Art-related activities come in many forms, such as drawing, painting, sculpting, and making DIY craft projects. It’s important to consider what kind of learning disability your child has and how to tailor activities accordingly. For example, if your child has trouble concentrating on one task at a time, freehand drawing will better suit their skills than painting by numbers. You also need to make sure this area is perfect for stress-free learning!
What better way to explore kinesthetic art than by participating in it? Dance is a fun activity that allows your child to let loose, and it’s a great way for your child to interact with peers at social gatherings, which may help with overcoming shyness.

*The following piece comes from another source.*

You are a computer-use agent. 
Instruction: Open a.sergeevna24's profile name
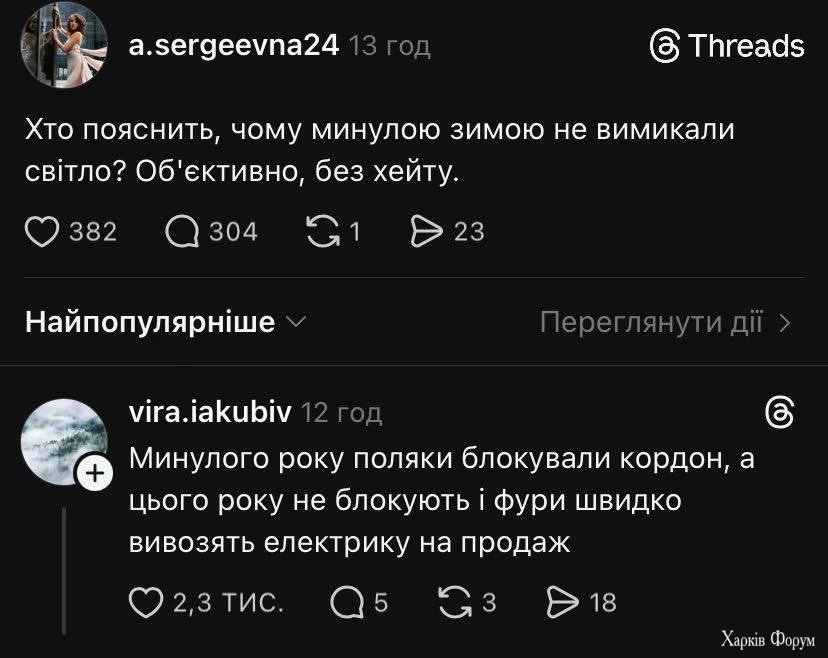(x=232, y=44)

Kids who like to perform but don’t want to dance may love theater arts. Even if they’ve never been bitten by the acting bug, there are opportunities to sing, write, and create artwork for their favorite show.
Learning how to play a musical instrument can open your child’s eyes to creativity through music. A host of benefits have been associated with kids and musical instruments, including helping with emotional and behavioral issues, speech impairments, hyperactive disorders, and cognitive problems.
Kids with disabilities may have a hard time connecting with friends, family, and their school work. Fortunately, the arts will not only help your child interact with others, they will also help shape them into well-rounded people now and into adulthood.